The Jerusalem municipality has said it plans to approve 800 new homes in Jewish-populated areas of east Jerusalem in the coming month, a move that could complicate U.S. President Donald Trump’s attempt to restart peace talks.
The housing would be the first approved in east Jerusalem since Trump called on Israeli Prime Minister Benjamin Netanyahu to curb settlement construction in February.
Trump’s son-in-law and adviser Jared Kushner arrived in Israel last month and sat down with Israeli and Palestinian leaders in an effort to help kick-start long-dormant negotiations.
Kushner discussed potential actions to make progress toward “a genuine and lasting peace” between Israelis and Palestinians during his meeting with Netanyahu. But amid deep disagreements between the sides, he has not yet said how he plans to proceed.
After the Israeli announcement, the White House issued a statement saying: “President Trump has publicly and privately expressed his concerns regarding settlements, and the administration has made clear that unrestrained settlement activity does not advance the prospect for peace.
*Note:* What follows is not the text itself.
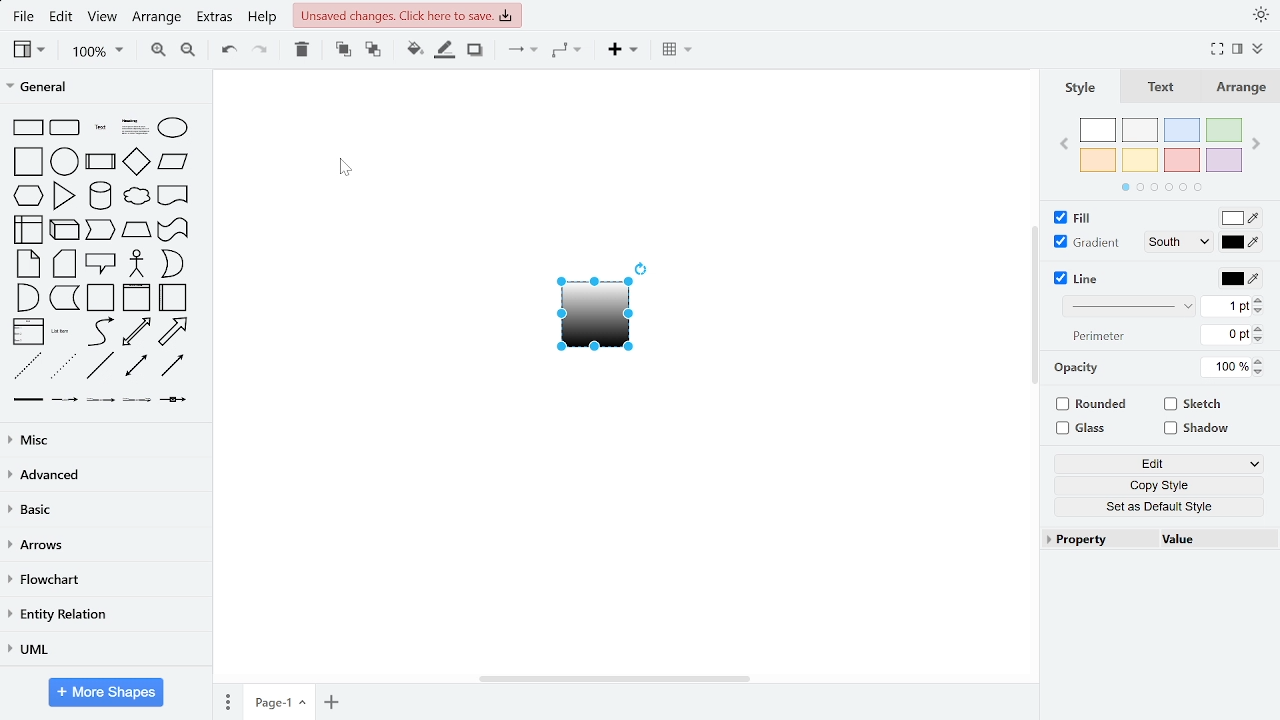 The width and height of the screenshot is (1280, 720). What do you see at coordinates (1258, 47) in the screenshot?
I see `collapse` at bounding box center [1258, 47].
At the same time, the administration recognizes that past demands for a settlement freeze have not helped advance peace talks.”
“As we have demonstrated in recent trips and conversations with the parties, the Trump Administration is committed to and focused on doing everything possible to advance the prospects of a historic, conflict-ending agreement between Israelis and Palestinians,” the statement added.
City Hall said it will approve the 800 units in an upcoming planning committee meeting, along with 114 units in Arab neighborhoods.
Jerusalem Mayor Nir Barkat said in a statement that construction in Jerusalem is “essential, important and will continue full force.”
Israel captured east Jerusalem during the 1967 Mideast war and annexed it, but the international community doesn’t recognize Israeli sovereignty. Palestinians hope to establish their capital of a future state in east Jerusalem.
Senior Palestinian negotiator Saeb Erekat said Israel’s move constituted “deliberate sabotage” of Trump’s efforts to restart peace talks.